→ **YOUR INSTRUCTIONS**
Can you give the entries below as a two-column CSV with the headers "instruction" and "response", one row per entry, with each field quoted and line breaks replaced by spaces? Leave the pictures out.

================================

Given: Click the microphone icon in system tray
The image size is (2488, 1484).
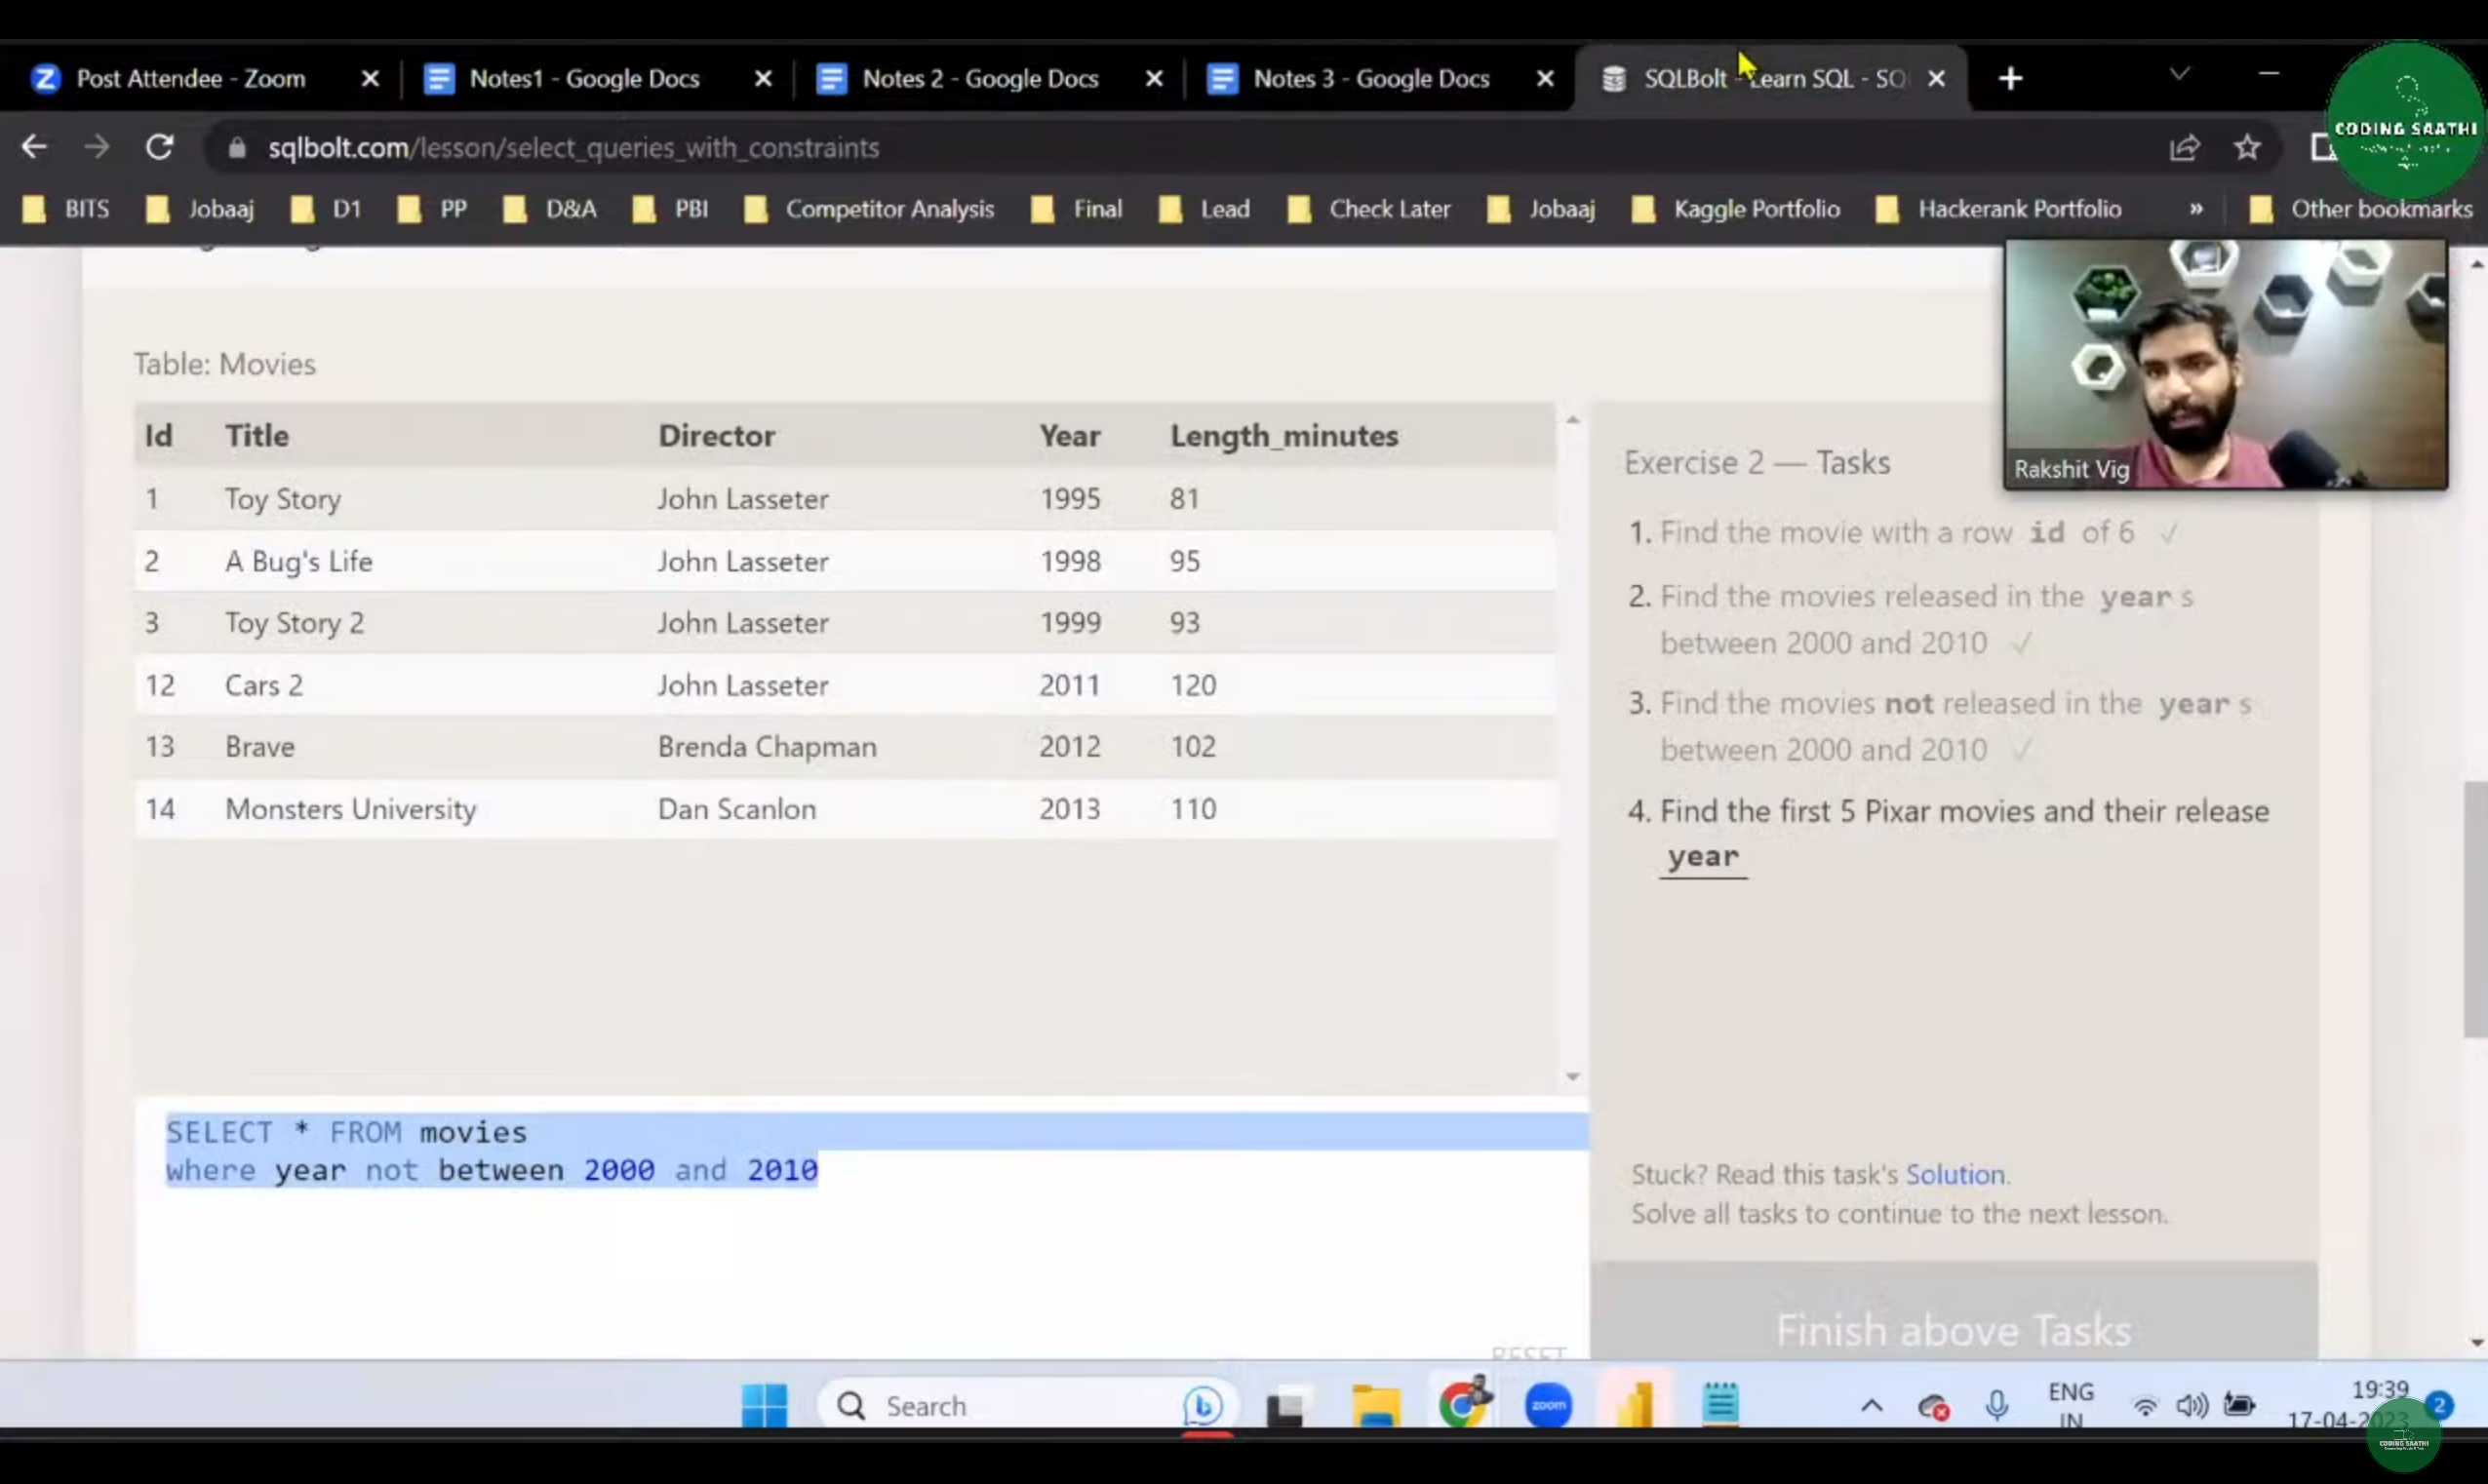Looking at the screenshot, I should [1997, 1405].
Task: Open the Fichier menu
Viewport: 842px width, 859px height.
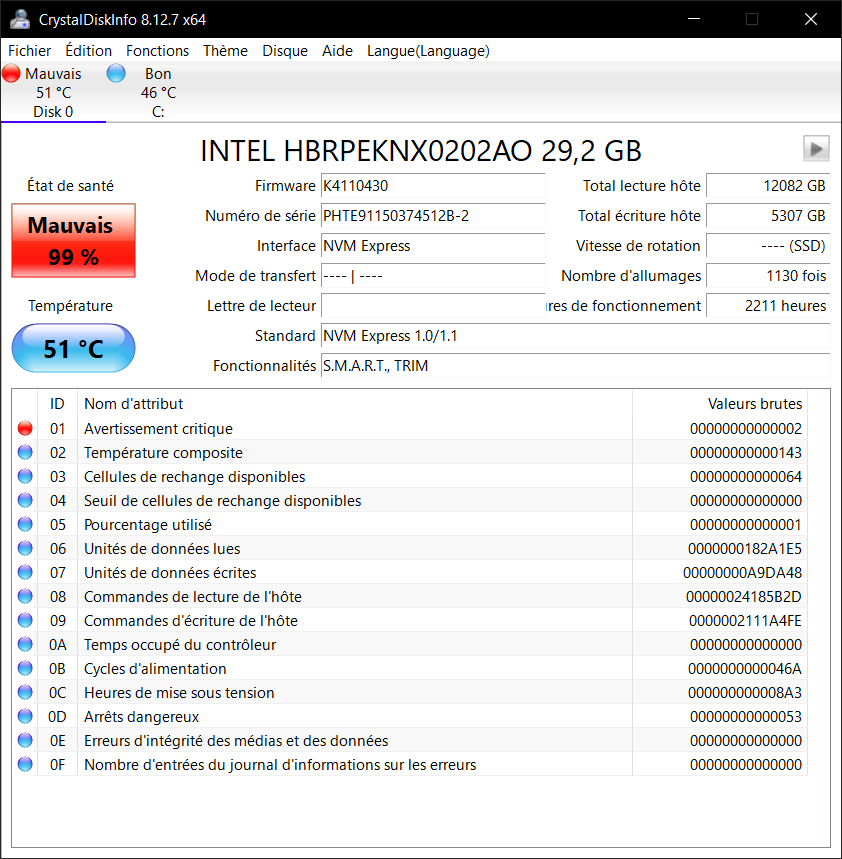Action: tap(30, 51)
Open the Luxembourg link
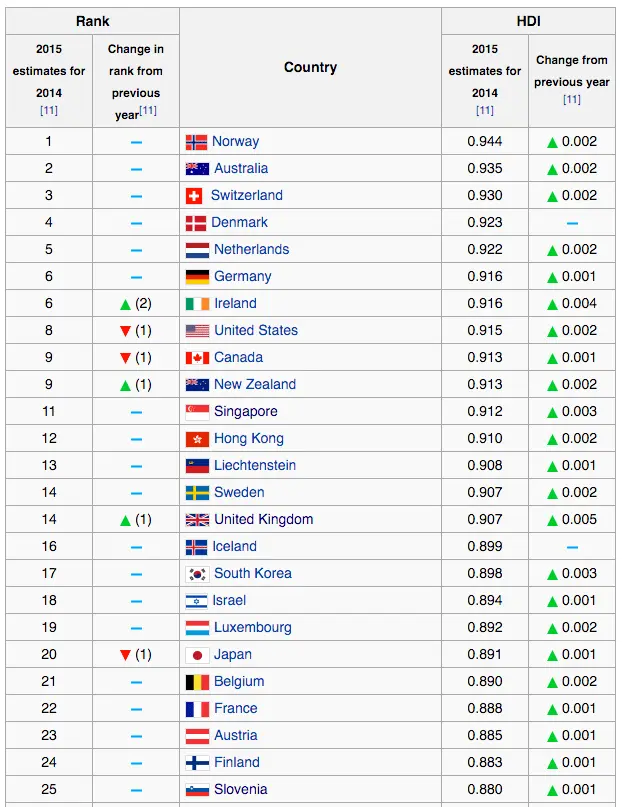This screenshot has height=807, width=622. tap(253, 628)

================================

→ **ANSWER TO THE PROBLEM**
instruction,response
"Given: Click the microphone icon in system tray The image size is (2488, 1484).","Looking at the screenshot, I should [1997, 1405]."
"Task: Open the Fichier menu Viewport: 842px width, 859px height.","Action: tap(30, 51)"
"Open the Luxembourg link","This screenshot has height=807, width=622. tap(253, 628)"